__WHAT TO WORK ON__: A verbatim copy of the lines starting at the one with "The width and" and ending at the last line below is required; include nothing else.

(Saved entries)
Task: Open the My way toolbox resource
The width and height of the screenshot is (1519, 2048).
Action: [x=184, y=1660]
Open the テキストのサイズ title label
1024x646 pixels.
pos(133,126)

__ANSWER SECTION__:
The width and height of the screenshot is (1519, 2048).
Action: [x=184, y=1660]
Open the テキストのサイズ title label
1024x646 pixels.
pos(133,126)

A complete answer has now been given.